Exercise requirements >> The expected answer is the data below, retyped exactly.

Records for processing >>
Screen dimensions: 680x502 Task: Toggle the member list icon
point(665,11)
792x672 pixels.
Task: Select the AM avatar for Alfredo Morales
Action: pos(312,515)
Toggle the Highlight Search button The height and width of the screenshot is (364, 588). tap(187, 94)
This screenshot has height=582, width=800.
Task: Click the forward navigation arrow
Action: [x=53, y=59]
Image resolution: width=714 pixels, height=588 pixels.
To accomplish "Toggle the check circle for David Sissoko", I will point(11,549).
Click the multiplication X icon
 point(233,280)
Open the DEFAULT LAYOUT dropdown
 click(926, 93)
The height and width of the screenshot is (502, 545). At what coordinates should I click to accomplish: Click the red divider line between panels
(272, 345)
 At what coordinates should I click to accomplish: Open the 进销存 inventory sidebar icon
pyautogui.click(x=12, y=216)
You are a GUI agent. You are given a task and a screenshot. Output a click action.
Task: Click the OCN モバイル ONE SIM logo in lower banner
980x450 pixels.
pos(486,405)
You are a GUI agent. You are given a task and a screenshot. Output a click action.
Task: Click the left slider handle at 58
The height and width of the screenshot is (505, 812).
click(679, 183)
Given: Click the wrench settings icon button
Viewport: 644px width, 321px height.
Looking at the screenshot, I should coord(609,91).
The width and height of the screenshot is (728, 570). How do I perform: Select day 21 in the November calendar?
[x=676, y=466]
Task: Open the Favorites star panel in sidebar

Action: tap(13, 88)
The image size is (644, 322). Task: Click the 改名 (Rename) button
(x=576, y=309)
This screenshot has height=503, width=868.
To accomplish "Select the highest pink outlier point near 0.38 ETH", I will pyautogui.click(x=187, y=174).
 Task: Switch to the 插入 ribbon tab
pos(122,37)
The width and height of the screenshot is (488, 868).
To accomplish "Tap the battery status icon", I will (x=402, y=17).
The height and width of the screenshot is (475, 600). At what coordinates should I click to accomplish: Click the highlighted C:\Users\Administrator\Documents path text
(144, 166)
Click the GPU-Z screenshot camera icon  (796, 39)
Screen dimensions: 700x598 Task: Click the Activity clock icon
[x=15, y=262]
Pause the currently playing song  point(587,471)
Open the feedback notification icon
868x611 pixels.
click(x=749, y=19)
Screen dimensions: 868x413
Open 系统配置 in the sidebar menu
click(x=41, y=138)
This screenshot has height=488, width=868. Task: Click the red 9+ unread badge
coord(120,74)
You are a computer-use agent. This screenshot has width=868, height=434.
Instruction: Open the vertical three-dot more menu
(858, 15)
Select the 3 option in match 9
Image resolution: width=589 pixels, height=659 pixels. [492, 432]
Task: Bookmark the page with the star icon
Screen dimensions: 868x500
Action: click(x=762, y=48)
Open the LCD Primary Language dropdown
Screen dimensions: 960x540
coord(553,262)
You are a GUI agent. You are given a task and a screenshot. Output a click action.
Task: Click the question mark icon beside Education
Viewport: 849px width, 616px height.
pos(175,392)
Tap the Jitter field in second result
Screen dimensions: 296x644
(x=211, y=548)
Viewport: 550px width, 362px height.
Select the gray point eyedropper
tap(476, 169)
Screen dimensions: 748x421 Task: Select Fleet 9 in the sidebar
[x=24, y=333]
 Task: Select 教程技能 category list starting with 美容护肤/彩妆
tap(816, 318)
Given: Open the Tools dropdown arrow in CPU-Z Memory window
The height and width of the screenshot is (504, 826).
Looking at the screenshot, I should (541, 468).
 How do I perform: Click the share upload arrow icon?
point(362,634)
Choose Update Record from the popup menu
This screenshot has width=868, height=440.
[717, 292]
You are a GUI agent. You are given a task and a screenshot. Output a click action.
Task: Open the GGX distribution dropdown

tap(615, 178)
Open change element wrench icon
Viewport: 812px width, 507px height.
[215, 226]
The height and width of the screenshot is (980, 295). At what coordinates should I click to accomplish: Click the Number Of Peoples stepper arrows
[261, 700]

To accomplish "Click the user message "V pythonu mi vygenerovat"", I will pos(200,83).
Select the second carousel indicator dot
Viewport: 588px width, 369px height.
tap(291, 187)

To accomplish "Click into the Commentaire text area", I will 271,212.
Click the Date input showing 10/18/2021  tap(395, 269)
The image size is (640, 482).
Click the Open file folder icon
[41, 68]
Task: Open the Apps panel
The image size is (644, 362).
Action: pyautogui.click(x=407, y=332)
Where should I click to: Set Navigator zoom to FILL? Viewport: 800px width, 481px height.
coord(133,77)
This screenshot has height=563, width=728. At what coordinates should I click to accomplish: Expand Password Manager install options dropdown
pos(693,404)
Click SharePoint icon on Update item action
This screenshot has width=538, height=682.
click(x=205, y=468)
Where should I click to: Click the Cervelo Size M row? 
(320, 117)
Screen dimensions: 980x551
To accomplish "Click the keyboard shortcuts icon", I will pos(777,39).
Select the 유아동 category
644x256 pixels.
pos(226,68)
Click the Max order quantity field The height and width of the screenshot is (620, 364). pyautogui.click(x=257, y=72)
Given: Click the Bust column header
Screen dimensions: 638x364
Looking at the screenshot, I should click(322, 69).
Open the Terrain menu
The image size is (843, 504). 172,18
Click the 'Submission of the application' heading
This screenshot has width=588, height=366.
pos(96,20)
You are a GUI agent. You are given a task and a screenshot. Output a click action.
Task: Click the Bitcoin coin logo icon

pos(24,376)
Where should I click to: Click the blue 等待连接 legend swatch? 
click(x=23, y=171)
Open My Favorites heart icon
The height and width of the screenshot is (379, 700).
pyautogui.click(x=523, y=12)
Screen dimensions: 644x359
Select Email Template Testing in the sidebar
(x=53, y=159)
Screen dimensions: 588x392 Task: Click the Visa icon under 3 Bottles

Exercise result >>
Screen dimensions: 680x502 Task: Toggle the member list icon
point(665,11)
792x672 pixels.
Task: Select the AM avatar for Alfredo Morales
Action: pos(312,515)
Toggle the Highlight Search button The height and width of the screenshot is (364, 588). tap(187, 94)
This screenshot has height=582, width=800.
Task: Click the forward navigation arrow
Action: [x=53, y=59]
Image resolution: width=714 pixels, height=588 pixels.
To accomplish "Toggle the check circle for David Sissoko", I will point(11,549).
Click the multiplication X icon
 point(233,280)
Open the DEFAULT LAYOUT dropdown
 click(926, 93)
The height and width of the screenshot is (502, 545). At what coordinates should I click to accomplish: Click the red divider line between panels
(272, 345)
 At what coordinates should I click to accomplish: Open the 进销存 inventory sidebar icon
pyautogui.click(x=12, y=216)
You are a GUI agent. You are given a task and a screenshot. Output a click action.
Task: Click the OCN モバイル ONE SIM logo in lower banner
980x450 pixels.
pos(486,405)
You are a GUI agent. You are given a task and a screenshot. Output a click action.
Task: Click the left slider handle at 58
The height and width of the screenshot is (505, 812).
click(679, 183)
Given: Click the wrench settings icon button
Viewport: 644px width, 321px height.
Looking at the screenshot, I should coord(609,91).
The width and height of the screenshot is (728, 570). How do I perform: Select day 21 in the November calendar?
[x=676, y=466]
Task: Open the Favorites star panel in sidebar

Action: tap(13, 88)
The image size is (644, 322). Task: Click the 改名 (Rename) button
(x=576, y=309)
This screenshot has height=503, width=868.
To accomplish "Select the highest pink outlier point near 0.38 ETH", I will pyautogui.click(x=187, y=174).
 Task: Switch to the 插入 ribbon tab
pos(122,37)
The width and height of the screenshot is (488, 868).
To accomplish "Tap the battery status icon", I will (x=402, y=17).
The height and width of the screenshot is (475, 600). At what coordinates should I click to accomplish: Click the highlighted C:\Users\Administrator\Documents path text
(144, 166)
Click the GPU-Z screenshot camera icon  (796, 39)
Screen dimensions: 700x598 Task: Click the Activity clock icon
[x=15, y=262]
Pause the currently playing song  point(587,471)
Open the feedback notification icon
868x611 pixels.
click(x=749, y=19)
Screen dimensions: 868x413
Open 系统配置 in the sidebar menu
click(x=41, y=138)
This screenshot has height=488, width=868. Task: Click the red 9+ unread badge
coord(120,74)
You are a computer-use agent. This screenshot has width=868, height=434.
Instruction: Open the vertical three-dot more menu
(858, 15)
Select the 3 option in match 9
Image resolution: width=589 pixels, height=659 pixels. [492, 432]
Task: Bookmark the page with the star icon
Screen dimensions: 868x500
Action: click(x=762, y=48)
Open the LCD Primary Language dropdown
Screen dimensions: 960x540
coord(553,262)
You are a GUI agent. You are given a task and a screenshot. Output a click action.
Task: Click the question mark icon beside Education
Viewport: 849px width, 616px height.
pos(175,392)
Tap the Jitter field in second result
Screen dimensions: 296x644
(x=211, y=548)
Viewport: 550px width, 362px height.
Select the gray point eyedropper
tap(476, 169)
Screen dimensions: 748x421 Task: Select Fleet 9 in the sidebar
[x=24, y=333]
 Task: Select 教程技能 category list starting with 美容护肤/彩妆
tap(816, 318)
Given: Open the Tools dropdown arrow in CPU-Z Memory window
The height and width of the screenshot is (504, 826).
Looking at the screenshot, I should (541, 468).
 How do I perform: Click the share upload arrow icon?
point(362,634)
Choose Update Record from the popup menu
This screenshot has width=868, height=440.
[717, 292]
You are a GUI agent. You are given a task and a screenshot. Output a click action.
Task: Open the GGX distribution dropdown

tap(615, 178)
Open change element wrench icon
Viewport: 812px width, 507px height.
[215, 226]
The height and width of the screenshot is (980, 295). At what coordinates should I click to accomplish: Click the Number Of Peoples stepper arrows
[261, 700]

To accomplish "Click the user message "V pythonu mi vygenerovat"", I will pos(200,83).
Select the second carousel indicator dot
Viewport: 588px width, 369px height.
tap(291, 187)

To accomplish "Click into the Commentaire text area", I will 271,212.
Click the Date input showing 10/18/2021  tap(395, 269)
The image size is (640, 482).
Click the Open file folder icon
[41, 68]
Task: Open the Apps panel
The image size is (644, 362).
Action: pyautogui.click(x=407, y=332)
Where should I click to: Set Navigator zoom to FILL? Viewport: 800px width, 481px height.
coord(133,77)
This screenshot has height=563, width=728. At what coordinates should I click to accomplish: Expand Password Manager install options dropdown
pos(693,404)
Click SharePoint icon on Update item action
This screenshot has width=538, height=682.
click(x=205, y=468)
Where should I click to: Click the Cervelo Size M row? 
(320, 117)
Screen dimensions: 980x551
To accomplish "Click the keyboard shortcuts icon", I will pos(777,39).
Select the 유아동 category
644x256 pixels.
pos(226,68)
Click the Max order quantity field The height and width of the screenshot is (620, 364). pyautogui.click(x=257, y=72)
Given: Click the Bust column header
Screen dimensions: 638x364
Looking at the screenshot, I should click(322, 69).
Open the Terrain menu
The image size is (843, 504). 172,18
Click the 'Submission of the application' heading
This screenshot has width=588, height=366.
pos(96,20)
You are a GUI agent. You are given a task and a screenshot. Output a click action.
Task: Click the Bitcoin coin logo icon

pos(24,376)
Where should I click to: Click the blue 等待连接 legend swatch? 
click(x=23, y=171)
Open My Favorites heart icon
The height and width of the screenshot is (379, 700).
pyautogui.click(x=523, y=12)
Screen dimensions: 644x359
Select Email Template Testing in the sidebar
(x=53, y=159)
Screen dimensions: 588x392 Task: Click the Visa icon under 3 Bottles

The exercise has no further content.